◆ ЗАДАНИЕ ◆
Выведите ниже приведённый отрывок о ночных заседаниях бюро целиком, ничего в нём не меняя.

Заседания бюро кончались поздно ночью, когда городской транспорт уже не работал, и мы, члены бюро и секретари, шли через всю Москву пешком. Денег на такси у нас не было.

Помню, я долго стоял на углу Трубной и Цветного бульвара с Борей Хмельницким. (Будущий Робин Гуд был тогда секретарем комитета комсомола Щукинского училища.) Обсуждали дело студентки ГИТИСа, которая вела крайне неправедный образ жизни.

Борис посмотрел на часы:

— Пять. Через час поедут троллейбусы. Давай еще час поговорим о ком-нибудь. У нас в училище тоже есть пару блядей. И каких!

◆ ИСХОДНЫЕ СТРОКИ ◆
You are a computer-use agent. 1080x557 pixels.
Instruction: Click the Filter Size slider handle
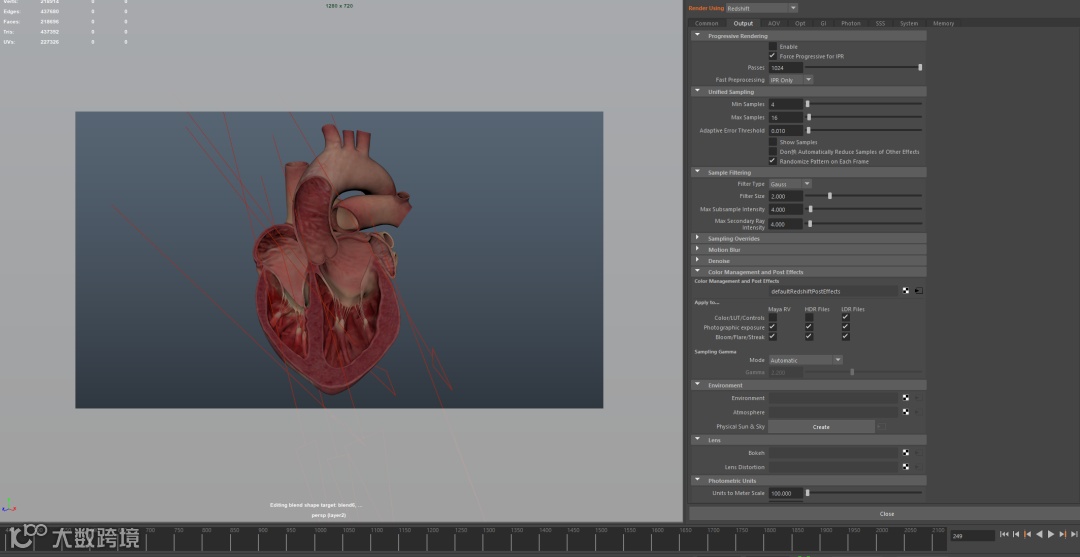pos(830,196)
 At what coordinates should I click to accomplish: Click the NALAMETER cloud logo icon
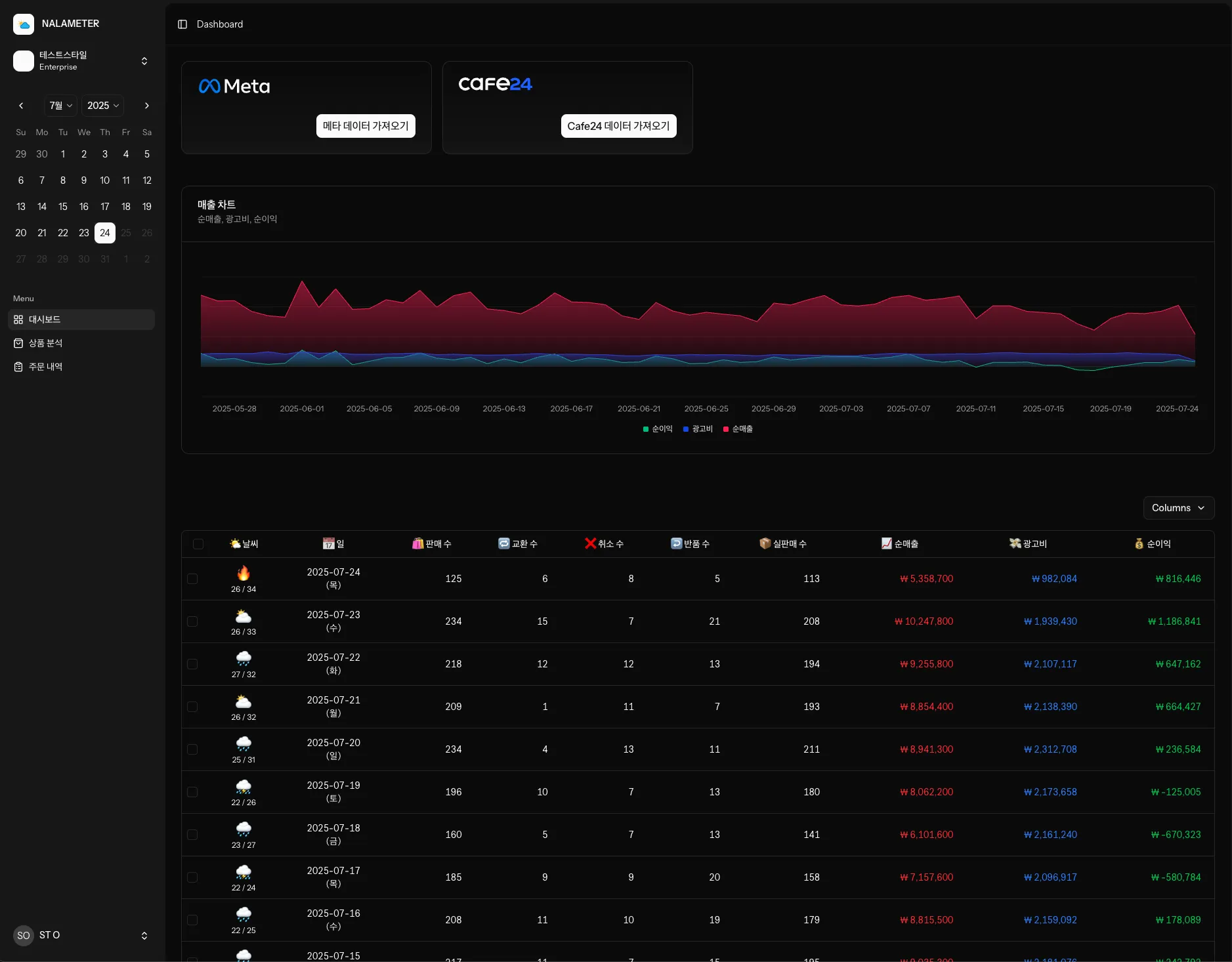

◆ ОТВЕТ ◆
Заседания бюро кончались поздно ночью, когда городской транспорт уже не работал, и мы, члены бюро и секретари, шли через всю Москву пешком. Денег на такси у нас не было.

Помню, я долго стоял на углу Трубной и Цветного бульвара с Борей Хмельницким. (Будущий Робин Гуд был тогда секретарем комитета комсомола Щукинского училища.) Обсуждали дело студентки ГИТИСа, которая вела крайне неправедный образ жизни.

Борис посмотрел на часы:

— Пять. Через час поедут троллейбусы. Давай еще час поговорим о ком-нибудь. У нас в училище тоже есть пару блядей. И каких!